The scheme was carried out "with the consent of higher level officials" in Russia, one agent said, according to The Hill.
The uranium deal approved by the Obama administration in 2010 has come under fire in recent years, after the book "Clinton Cash" unveiled how the Clinton Foundation received millions in donations from parties invested in the deal while Hillary Clinton served as secretary of state.
As secretary of state, Clinton was a member of the Committee on Foreign Investment in the United States, an inter-agency group that reviews and approves purchases of U.S. companies by foreign companies or individuals.
It is unclear if the FBI ever told members of the committee about the wrongdoing it had uncovered before the deal was approved.

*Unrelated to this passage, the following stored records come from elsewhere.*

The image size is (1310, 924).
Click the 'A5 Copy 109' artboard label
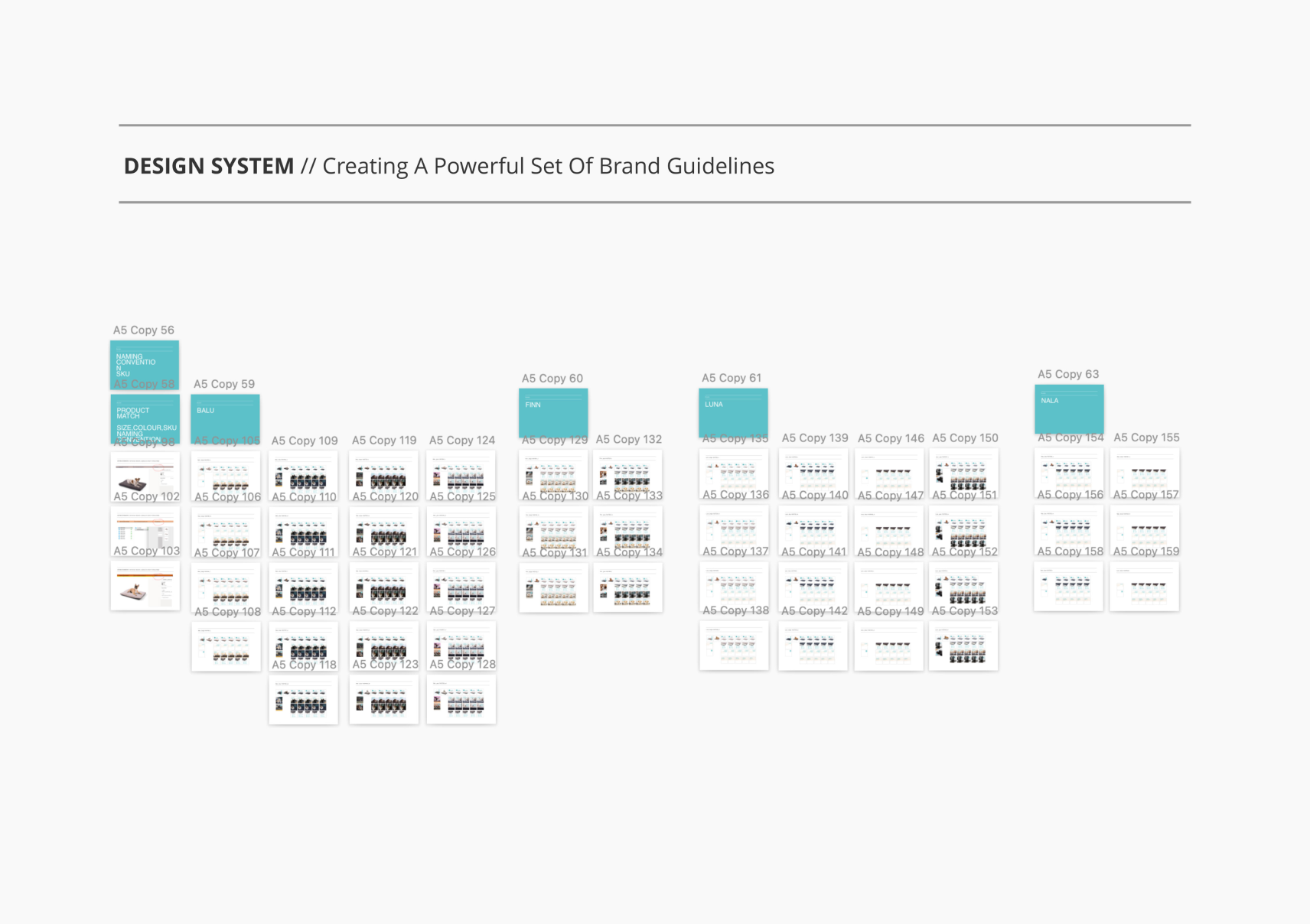[x=305, y=441]
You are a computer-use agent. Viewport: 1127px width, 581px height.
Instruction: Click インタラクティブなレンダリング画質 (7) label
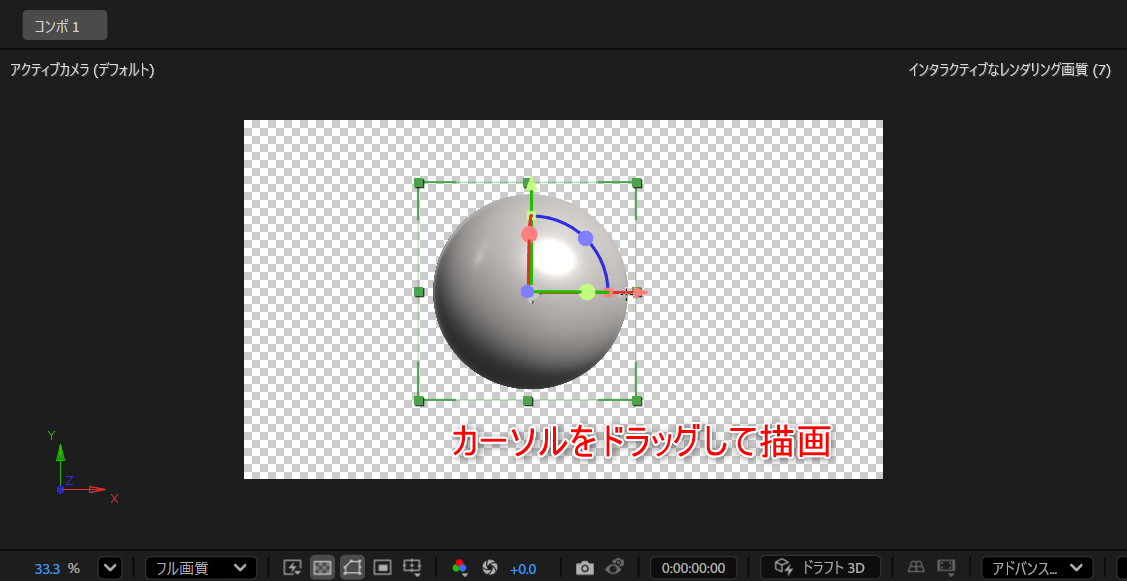tap(1009, 70)
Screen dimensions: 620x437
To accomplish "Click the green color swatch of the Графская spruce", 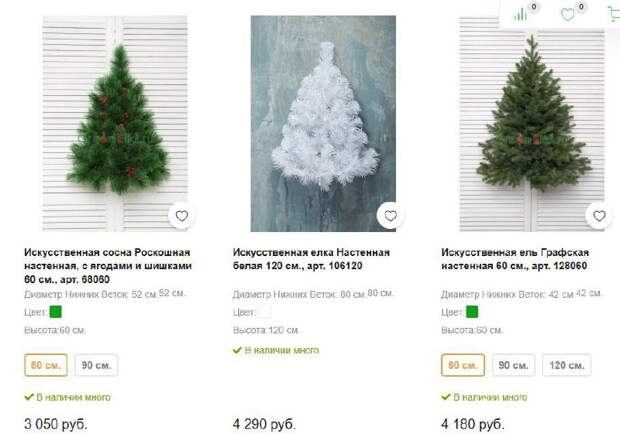I will point(472,312).
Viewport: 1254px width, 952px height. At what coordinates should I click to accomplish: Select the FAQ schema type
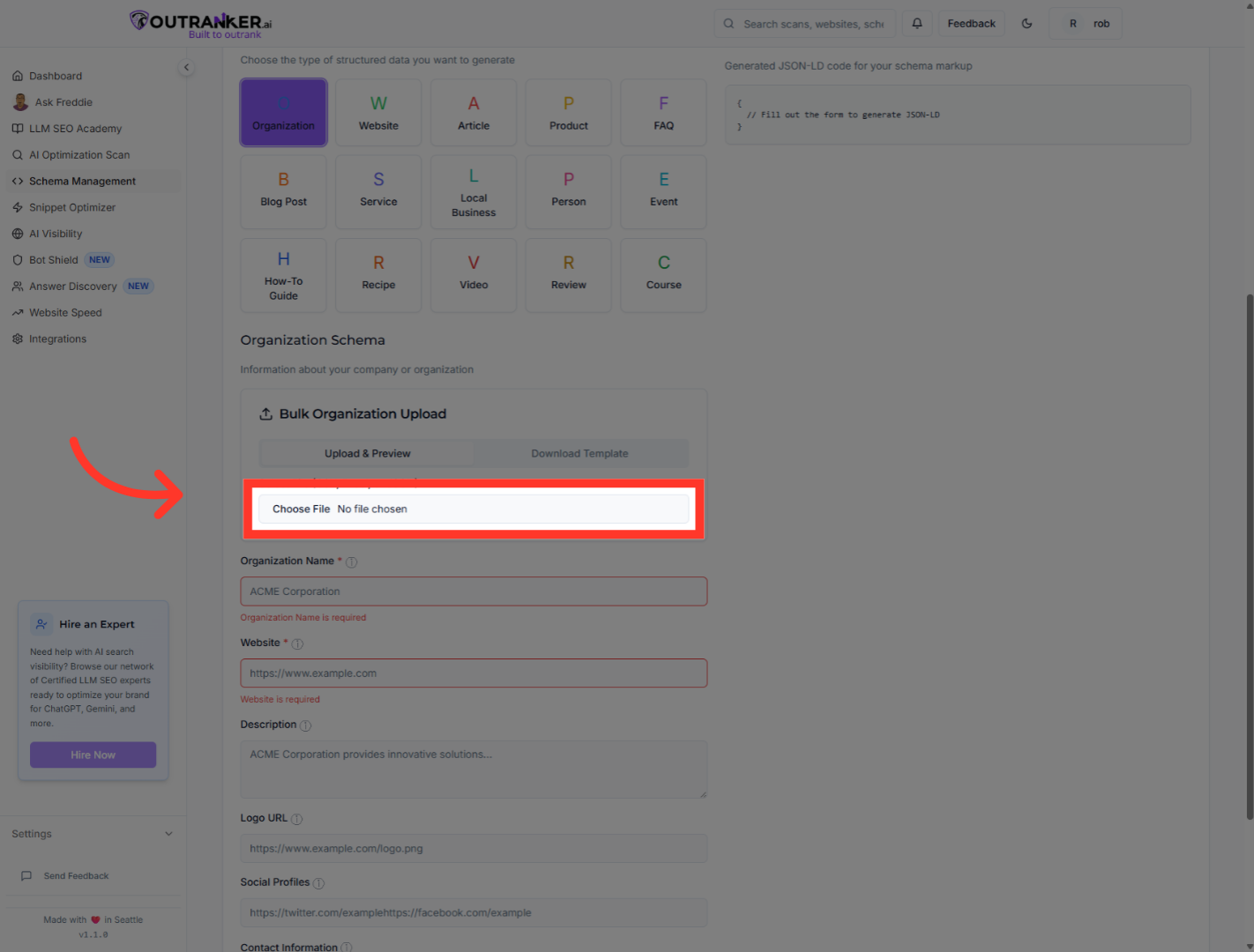[x=663, y=112]
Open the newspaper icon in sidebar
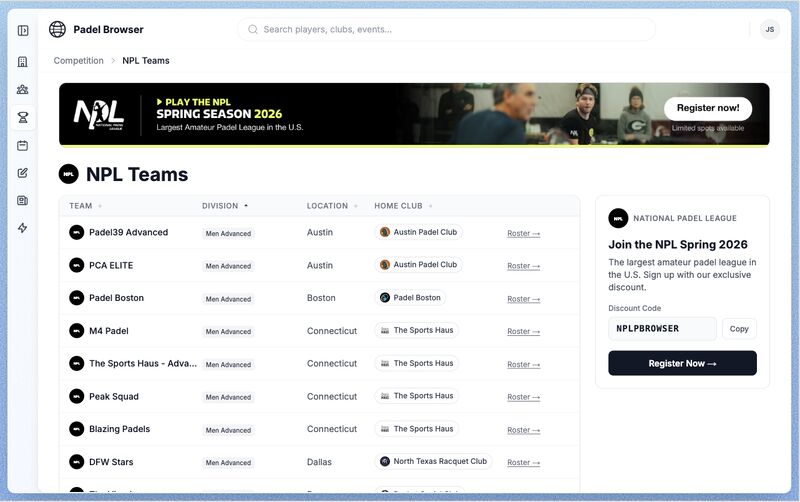The height and width of the screenshot is (502, 800). point(23,200)
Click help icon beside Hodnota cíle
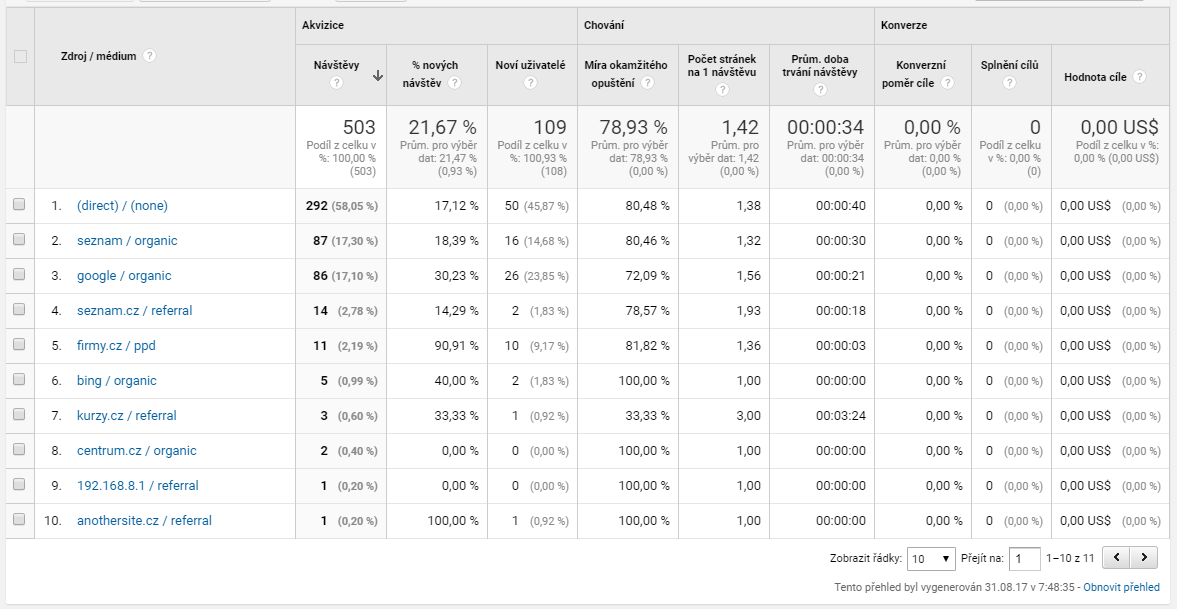 (1139, 76)
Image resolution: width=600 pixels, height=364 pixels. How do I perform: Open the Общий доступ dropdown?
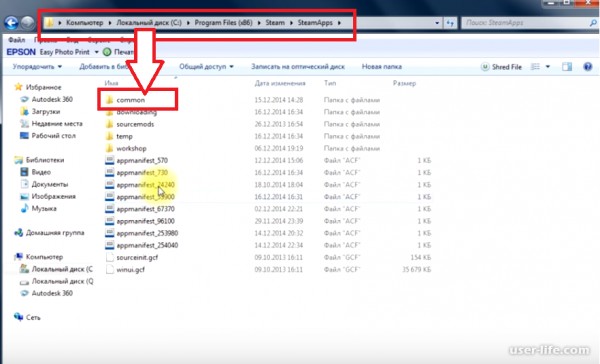(206, 67)
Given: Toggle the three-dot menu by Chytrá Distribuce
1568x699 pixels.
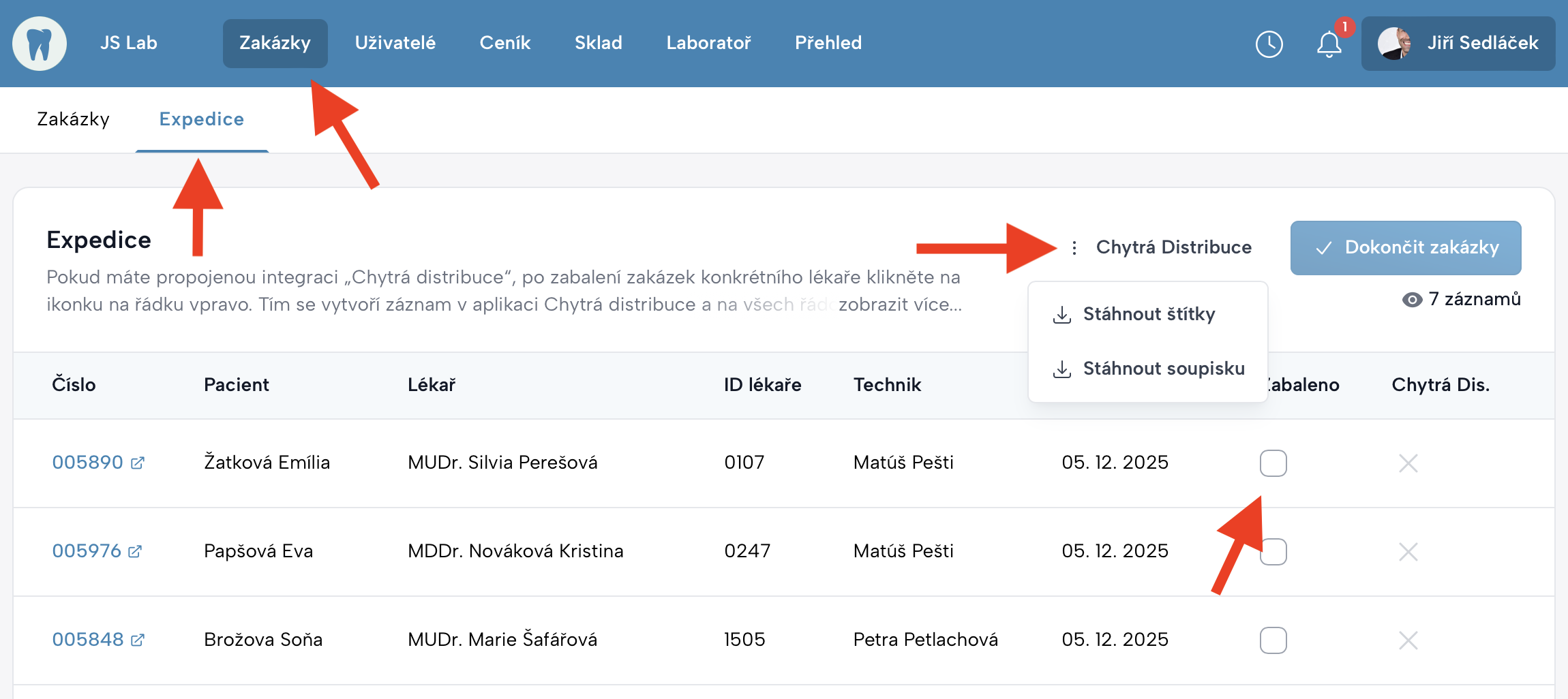Looking at the screenshot, I should (x=1074, y=248).
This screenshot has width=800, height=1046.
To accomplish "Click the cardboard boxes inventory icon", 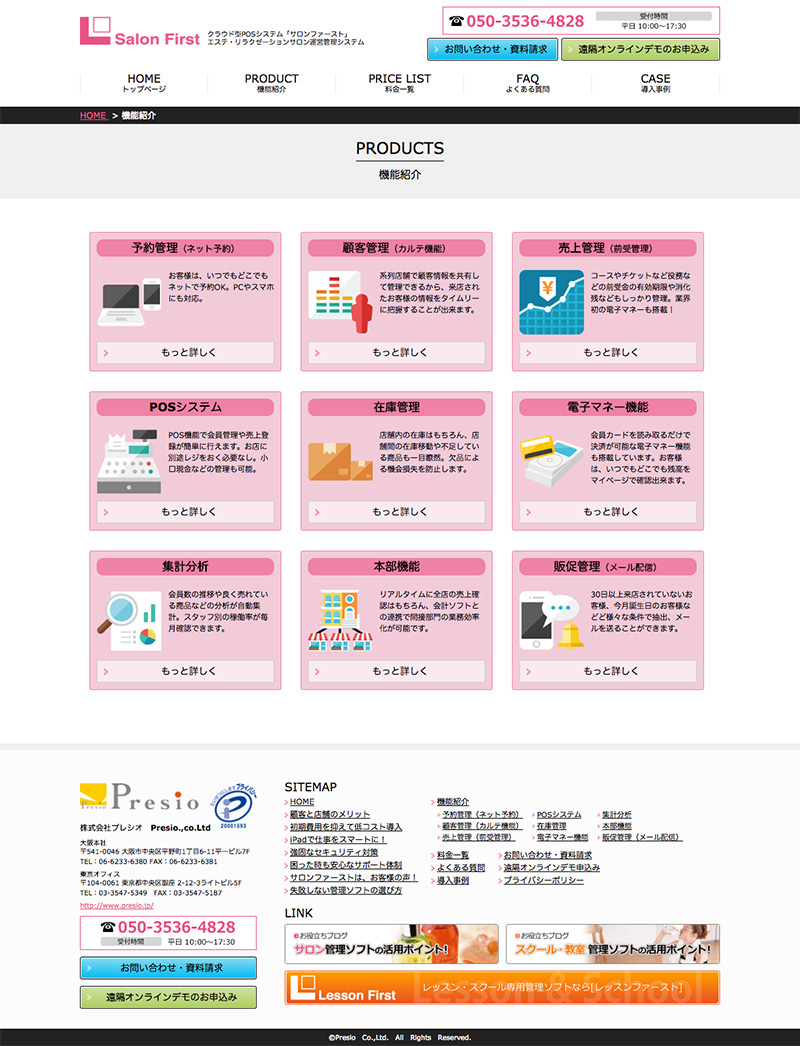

Most of that wrongdoing was being carried out by Vadim Mikerin, the man in charge of Russia's nuclear ambitions in the U.S., according to The Hill.
In 2015, Mikerin reached a plea deal with the Department of Justice on a single count of money laundering and was sentenced to 48 months in prison and required to pay $2.1 million.
In the wake of The Hill's report, the Senate Judiciary Committee is launching a new probe into the bribery case, seeking to determine which agencies knew of the FBI's discovery before the uranium deal was approved.
The committee's chairman, Republican Sen. Chuck Grassley of Iowa, has sent letters to each agency with a seat on CFIUS asking what each agency knew at the time the deal was approved.
"The fact that Rosatom [state owned Russian nuclear company] subsidiaries in the United States were under criminal investigation as a result of a U.S. intelligence operation apparently around the time CFIUS approved the Uranium One/Rosatom transaction raises questions about whether that information factored into CFIUS' decision to approve the transaction," Grassley wrote, reports The Hill.